Data warehouses are essentially a form of database, but differ from more familiar relational databases in a number of significant ways. A traditional relational database is typically used for applications such as online shopping websites. They are optimised for large numbers of short transactions (imagine the number of sales taking place on a typical well-known brands website every minute) and for maintaining data integrity (vital for financial transactions).
Data warehouses on the other hand are designed facilitate data analysis. This means that they need to deal with a much lower volumes of transaction when compared with a relational database, but the queries used are often much more complex and frequently involve aggregating large amounts of data.
The major problem with data warehouses is that they are typically very expensive and time consuming to procure and configure. In an attempt to tackle this problem public Cloud providers have started to make managed data warehouse solutions available. These have the advantage of being very quick to provision (less than a day as opposed to weeks or months for an on-premises solution) and having no up-front costs. Being a managed service you also do not need to worry about applying patches and updates; and backups are typically handled automatically as well.

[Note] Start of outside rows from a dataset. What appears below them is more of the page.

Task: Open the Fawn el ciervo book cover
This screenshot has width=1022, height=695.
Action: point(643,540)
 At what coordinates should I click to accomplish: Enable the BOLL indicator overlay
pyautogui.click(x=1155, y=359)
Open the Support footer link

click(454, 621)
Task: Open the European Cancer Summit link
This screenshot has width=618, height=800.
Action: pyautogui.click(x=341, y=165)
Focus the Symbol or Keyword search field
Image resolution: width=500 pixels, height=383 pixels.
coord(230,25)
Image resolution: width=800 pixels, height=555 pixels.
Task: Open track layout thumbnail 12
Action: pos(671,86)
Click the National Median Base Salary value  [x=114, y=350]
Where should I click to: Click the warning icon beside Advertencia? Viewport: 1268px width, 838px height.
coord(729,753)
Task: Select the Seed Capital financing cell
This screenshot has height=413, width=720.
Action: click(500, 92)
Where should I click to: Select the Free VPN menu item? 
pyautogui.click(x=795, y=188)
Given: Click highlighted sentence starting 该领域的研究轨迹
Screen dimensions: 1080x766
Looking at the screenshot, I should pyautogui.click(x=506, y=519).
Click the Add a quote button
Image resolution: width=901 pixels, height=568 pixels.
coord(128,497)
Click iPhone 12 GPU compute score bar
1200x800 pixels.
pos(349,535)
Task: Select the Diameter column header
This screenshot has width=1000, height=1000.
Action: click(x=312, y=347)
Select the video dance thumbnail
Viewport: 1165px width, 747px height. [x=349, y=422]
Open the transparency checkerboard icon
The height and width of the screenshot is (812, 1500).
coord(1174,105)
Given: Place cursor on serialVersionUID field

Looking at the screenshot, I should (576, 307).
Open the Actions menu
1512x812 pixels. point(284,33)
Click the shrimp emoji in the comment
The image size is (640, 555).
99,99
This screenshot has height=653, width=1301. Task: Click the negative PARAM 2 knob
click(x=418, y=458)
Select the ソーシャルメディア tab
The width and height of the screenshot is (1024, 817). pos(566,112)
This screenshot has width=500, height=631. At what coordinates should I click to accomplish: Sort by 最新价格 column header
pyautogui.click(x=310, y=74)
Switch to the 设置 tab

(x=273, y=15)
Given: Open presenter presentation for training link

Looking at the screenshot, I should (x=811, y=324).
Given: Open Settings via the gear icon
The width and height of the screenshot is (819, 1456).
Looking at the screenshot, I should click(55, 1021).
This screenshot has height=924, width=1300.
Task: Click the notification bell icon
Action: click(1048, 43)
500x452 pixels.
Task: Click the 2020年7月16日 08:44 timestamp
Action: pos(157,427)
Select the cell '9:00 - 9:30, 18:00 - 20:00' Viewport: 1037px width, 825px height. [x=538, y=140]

For example, Amazon Web Services (AWS) <https://aws.amazon.com/> provides Amazon Redshift <https://aws.amazon.com/redshift/>. This is a fully managed, Cloud based data warehouse service designed for analysis of large data sets. Redshift is a columnar <https://en.wikipedia.org/wiki/Column-oriented_DBMS> based data warehouse which can scale from a few hundred gigabytes to petabytes or more. It is perfect for loading huge amounts of data from multiple disparate sources and then analysing it. It can ingest data very efficiently using a parallel load process from AWS S3 <https://aws.amazon.com/s3/> buckets, but it also integrates well with other AWS services such as Data Pipeline <https://aws.amazon.com/datapipeline/>, Kinesis <https://aws.amazon.com/kinesis/> and Amazon Machine Learning <https://aws.amazon.com/machine-learning/>. Third-party data analysis tools such as Looker <https://looker.com/> can also easily be used in conjunction with Redshift.
Data warehouses can be a near essential tool for the analysis of large volumes of data.
Using a Cloud based solution allows you to provision a very powerful “warehouse” in a fraction of the time, and cost of a traditional on-premise solution. This makes them an obvious choice allowing you to get started with your analysis both quickly and cheaply.
Big data is like teenage sex: everyone talks about it, nobody really knows how to do it, everyone things everyone else is doing it, so everyone claims they are doing it.